WHAT THIS TASK INVOLVES:
Print the entire listing. Each line must match the original exactly.

--------------------------------------------------

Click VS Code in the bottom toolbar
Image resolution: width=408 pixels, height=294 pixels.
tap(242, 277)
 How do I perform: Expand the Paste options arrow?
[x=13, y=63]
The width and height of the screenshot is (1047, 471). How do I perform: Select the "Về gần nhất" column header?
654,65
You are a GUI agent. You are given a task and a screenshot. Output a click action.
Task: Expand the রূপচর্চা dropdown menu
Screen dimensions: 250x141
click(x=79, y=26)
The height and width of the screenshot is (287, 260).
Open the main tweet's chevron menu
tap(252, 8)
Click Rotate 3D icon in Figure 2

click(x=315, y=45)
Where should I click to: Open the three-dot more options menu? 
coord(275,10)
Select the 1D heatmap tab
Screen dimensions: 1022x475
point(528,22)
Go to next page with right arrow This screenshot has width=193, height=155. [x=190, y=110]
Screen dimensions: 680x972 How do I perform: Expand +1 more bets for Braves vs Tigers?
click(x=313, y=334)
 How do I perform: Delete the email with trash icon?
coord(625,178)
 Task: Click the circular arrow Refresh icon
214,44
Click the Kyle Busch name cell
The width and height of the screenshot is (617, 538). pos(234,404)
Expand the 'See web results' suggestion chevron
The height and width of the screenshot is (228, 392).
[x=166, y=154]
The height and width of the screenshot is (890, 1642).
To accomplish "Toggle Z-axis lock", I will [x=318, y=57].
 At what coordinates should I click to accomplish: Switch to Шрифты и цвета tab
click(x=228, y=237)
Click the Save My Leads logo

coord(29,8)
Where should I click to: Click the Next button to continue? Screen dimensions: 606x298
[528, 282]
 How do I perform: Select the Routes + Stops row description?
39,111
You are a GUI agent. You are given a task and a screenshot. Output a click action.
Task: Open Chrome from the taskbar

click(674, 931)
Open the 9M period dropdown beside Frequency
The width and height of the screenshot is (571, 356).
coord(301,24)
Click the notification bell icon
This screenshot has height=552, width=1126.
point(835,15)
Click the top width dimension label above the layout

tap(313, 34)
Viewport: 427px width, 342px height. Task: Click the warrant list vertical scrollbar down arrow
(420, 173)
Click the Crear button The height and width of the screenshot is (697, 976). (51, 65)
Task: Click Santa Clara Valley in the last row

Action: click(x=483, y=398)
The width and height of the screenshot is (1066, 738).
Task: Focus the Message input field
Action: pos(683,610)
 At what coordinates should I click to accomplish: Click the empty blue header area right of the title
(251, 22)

--------------------------------------------------

EXERCISE RESPONSE:
Click VS Code in the bottom toolbar
Image resolution: width=408 pixels, height=294 pixels.
tap(242, 277)
 How do I perform: Expand the Paste options arrow?
[x=13, y=63]
The width and height of the screenshot is (1047, 471). How do I perform: Select the "Về gần nhất" column header?
654,65
You are a GUI agent. You are given a task and a screenshot. Output a click action.
Task: Expand the রূপচর্চা dropdown menu
Screen dimensions: 250x141
click(x=79, y=26)
The height and width of the screenshot is (287, 260).
Open the main tweet's chevron menu
tap(252, 8)
Click Rotate 3D icon in Figure 2

click(x=315, y=45)
Where should I click to: Open the three-dot more options menu? 
coord(275,10)
Select the 1D heatmap tab
Screen dimensions: 1022x475
point(528,22)
Go to next page with right arrow This screenshot has width=193, height=155. [x=190, y=110]
Screen dimensions: 680x972 How do I perform: Expand +1 more bets for Braves vs Tigers?
click(x=313, y=334)
 How do I perform: Delete the email with trash icon?
coord(625,178)
 Task: Click the circular arrow Refresh icon
214,44
Click the Kyle Busch name cell
The width and height of the screenshot is (617, 538). pos(234,404)
Expand the 'See web results' suggestion chevron
The height and width of the screenshot is (228, 392).
[x=166, y=154]
The height and width of the screenshot is (890, 1642).
To accomplish "Toggle Z-axis lock", I will [x=318, y=57].
 At what coordinates should I click to accomplish: Switch to Шрифты и цвета tab
click(x=228, y=237)
Click the Save My Leads logo

coord(29,8)
Where should I click to: Click the Next button to continue? Screen dimensions: 606x298
[528, 282]
 How do I perform: Select the Routes + Stops row description?
39,111
You are a GUI agent. You are given a task and a screenshot. Output a click action.
Task: Open Chrome from the taskbar

click(674, 931)
Open the 9M period dropdown beside Frequency
The width and height of the screenshot is (571, 356).
coord(301,24)
Click the notification bell icon
This screenshot has height=552, width=1126.
point(835,15)
Click the top width dimension label above the layout

tap(313, 34)
Viewport: 427px width, 342px height. Task: Click the warrant list vertical scrollbar down arrow
(420, 173)
Click the Crear button The height and width of the screenshot is (697, 976). (51, 65)
Task: Click Santa Clara Valley in the last row

Action: click(x=483, y=398)
The width and height of the screenshot is (1066, 738).
Task: Focus the Message input field
Action: pos(683,610)
 At what coordinates should I click to accomplish: Click the empty blue header area right of the title
(251, 22)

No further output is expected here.